In Britain, tea parties are occasions associated not with revolution but with the aroma of Earl Grey, the gentle clink of china and mad hatters.

The talk on the British right wing yesterday was of the stirring of a new popular alliance inspired by the grassroots right-wing Tea Party movement that has swept America.

Tea Party candidates will stand in the next election in Britain – so predicts Kelvin MacKenzie, the former editor of The Sun – and the shock jock Jon Gaunt has announced his entry into politics at the head of an EU referendum campaign.

In Britain, as in the US, a grassroots constituency feels ignored by mainstream politics and is intolerant of big government. Its members share a desire for lower rates of taxation, although in the UK campaigners' ire is directed as much at perceived over-interference by the European Union as at the dominance of the British state. Libertarian views do not generally extend to a belief in the benefits of immigration.

Similarities are drawn between the American movement – whose symbolic leader is Sarah Palin – and the emerging network of libertarian and protest groups on the British right, ranging from the TaxPayers' Alliance and Young Britons' Foundation to the Release Britain from Brussels group.

Brits jumping on the bandwagon include the death-defying Nigel Farage, leader of the UK Independence Party, which polled almost a million votes in the general election, the hard-boiled Tory MEP Daniel Hannan, and the commentator Richard Littlejohn, who sees the Tea Party's constituents as "small business owners, lawyers, housewives".

"It's no longer about party politics and left and right," declared Gaunt. "There's a lot of disaffected people out there. On Question Time I'm the one who gets the most cheers because I'm independent of any party."

Gaunt, who was sacked by the radio network TalkSport for calling a local councillor a Nazi, said the broadcasting sector was also failing to reach a disenfranchised group. "Radio stations are conservative and many people are scared of me, which is a shame. There's no one in Britain that can get people reacting the way I do."

Another populist radio presenter, Nick Ferrari of LBC in London, suggested that his former tabloid newspaper colleague Mr MacKenzie, along with the former Home Office minister and star of Strictly Come Dancing Ann Widdecombe, would make an effective joint leadership of a British Tea Party.

"Kelvin has an extraordinary touchstone with his readers, he always has, and that fantastic ability to show he is not 'one of them'," said Ferrari.
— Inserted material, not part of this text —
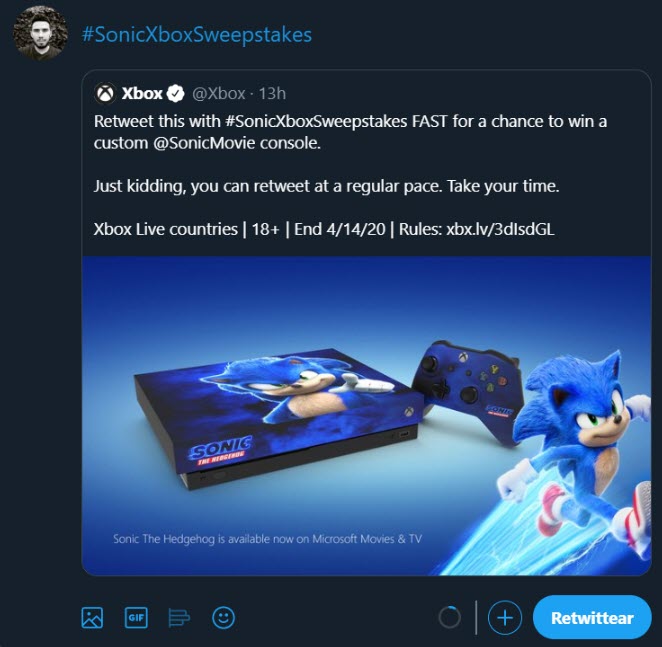Click the user profile avatar photo
The height and width of the screenshot is (647, 662).
point(40,33)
"With Ann Widdecombe, she can't dance to save her life but she has huge popularity." Mr MacKenzie, a Sun columnist, did not immediately seize the mantle, suggesting that Boris Johnson, the Mayor of London, would make a strong leader of a British movement in favour of the small state and low taxation. "Why wouldn't Boris Johnson do it? With the exception of his Kosovan view of housing benefit in upscale neighbourhoods, I would have thought in all other respects he would have had a pretty normal reaction."

Mr MacKenzie said mainstream politicians were fearful of the notion of a popular grassroots movement such as the Tea Party. "I think there will be Tea Party candidates over here in various elections, possibly council elections," he said, "but in all honesty I don't see them doing all that well.

"My problem in the UK is I can't see the number of people who would be of quality to stand. Have we got people who, when they were tested and we looked into their background, we would want to follow?"

Mrs Palin has admiringly branded some of the Tea Party's firebrand female candidates with the ferocious tag "mama grizzlies", but in a nation of pet lovers the cat-loving Ms Widdecombe might be more resonant. Gaunt has identified as an ally the combative campaigner and mother Jo Clearly, who ran a Facebook campaign against the march through Wootton Basset by the radical group Islam4UK and has now set up Release Britain from Brussels.

There is no pretence to unity within the British right. Littlejohn says of Ms Widdecombe, for instance: "Once spoken of as a future Home Secretary, she is now reduced to swinging from a trapeze on Strictly Come Dancing, like one of the cartoon hippos in The Jungle Book."